UK health service picks Microsoft antivirus

Around 850,000 National Health Service PCs will be loaded with Microsoft desktop software.

Connecting for Health (CfH), the NHS national IT upgrade programme, has renewed its custom licence agreement with Microsoft covering the provision of desktop services over the next three years.

The agreement provides Microsoft desktop software and antivirus technology to 850,000 NHS computer users, as well as upgrades to the Windows Vista operating system.

The renewal is the first of the three-year "breakpoints" in a nine-year licence agreement signed in 2004, designed to allow the NHS to regularly reassess its technology needs.

An NHS spokesman said: "This new arrangement will deliver added benefits for all NHS employees with access to the latest Microsoft software."

The spokesman added: "The net result will enable better productivity and improved patient safety throughout the NHS, ultimately benefiting patients by augmenting quality of service and care currently offered by NHS organisations."

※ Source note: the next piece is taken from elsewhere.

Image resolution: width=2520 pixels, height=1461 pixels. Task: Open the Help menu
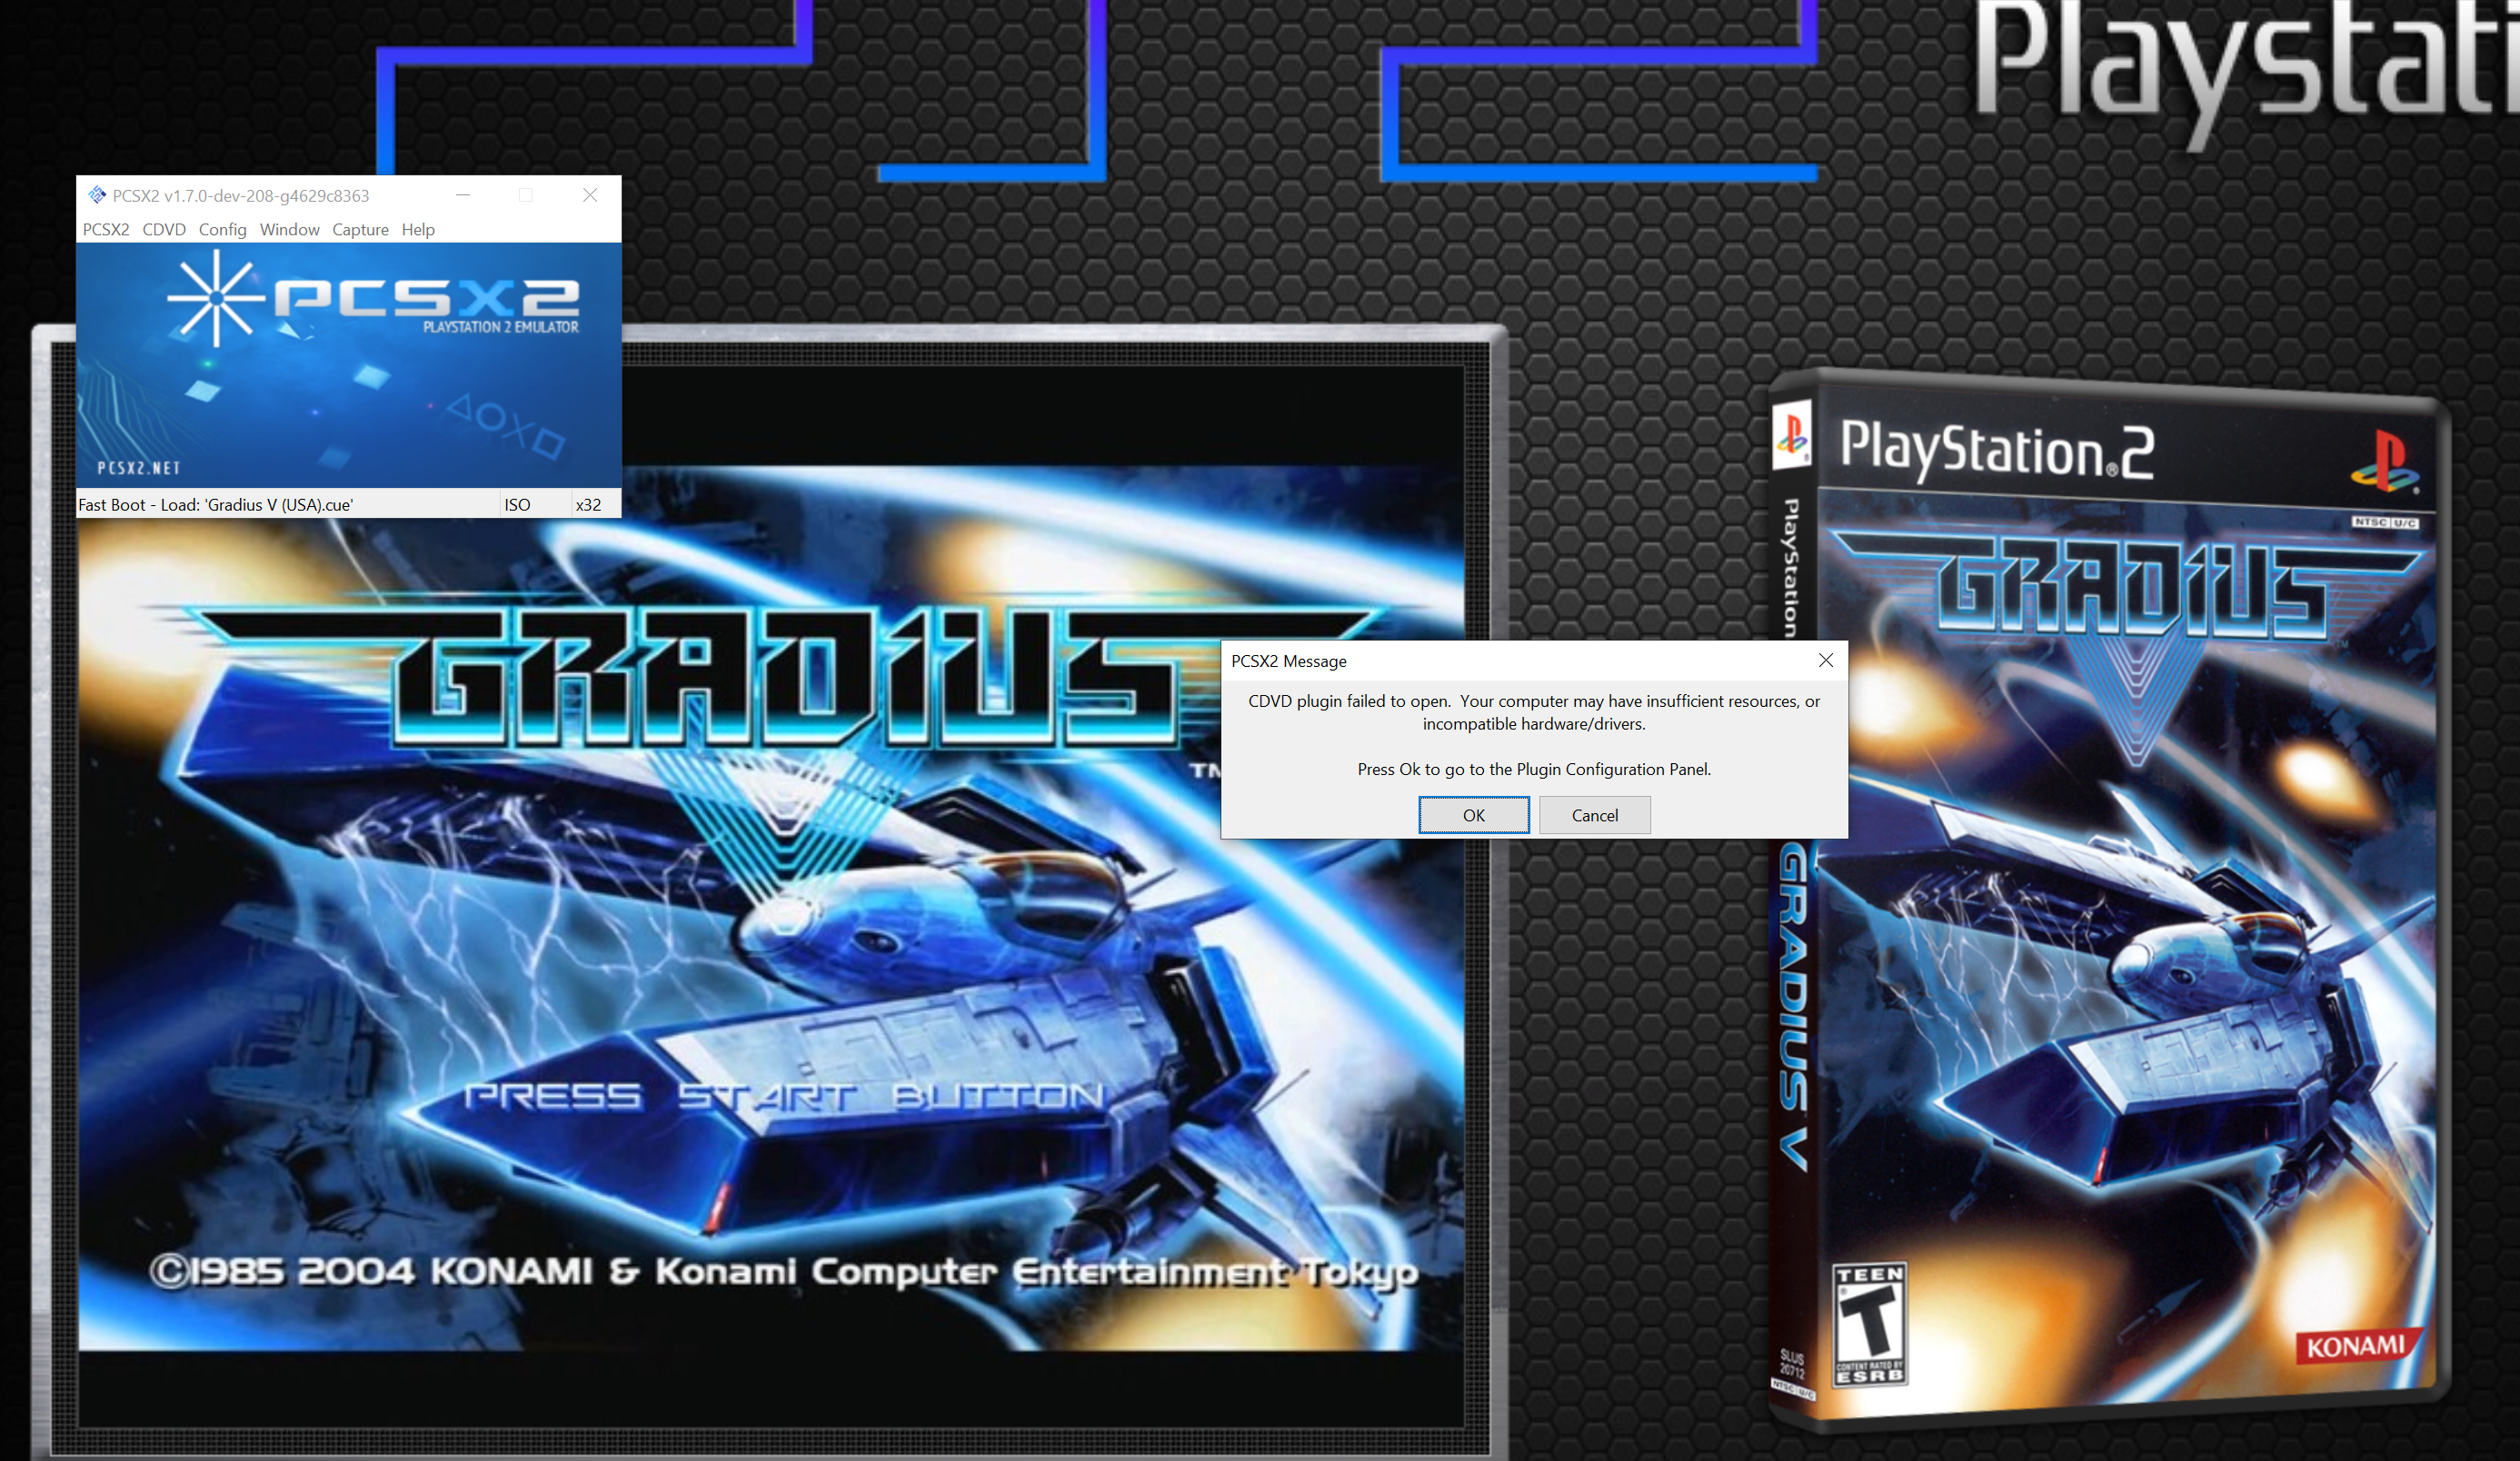tap(418, 229)
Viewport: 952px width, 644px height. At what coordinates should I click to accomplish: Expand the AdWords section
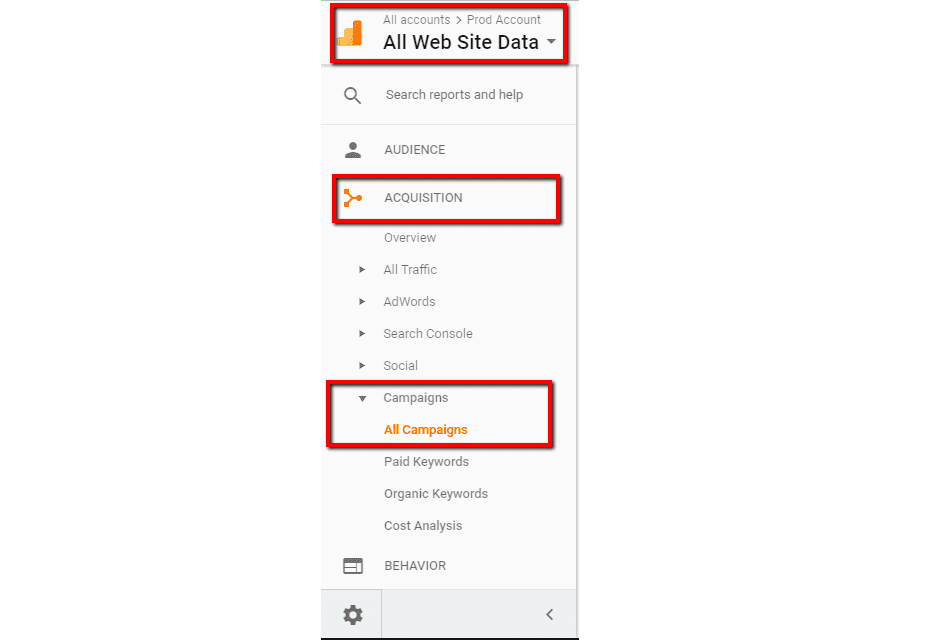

NHS staff can make use of Microsoft's Home User programme through the agreement, which allows them to use Microsoft Office applications on their home computers.

The agreement also means the NHS and Microsoft continue working together on a tailored version of the Windows OS for the health service, the Common User Interface.

CfH has also agreed with comms provider Cable & Wireless to refresh its internal email and directory service, NHSmail, by moving it onto a Microsoft Exchange 2007 server platform.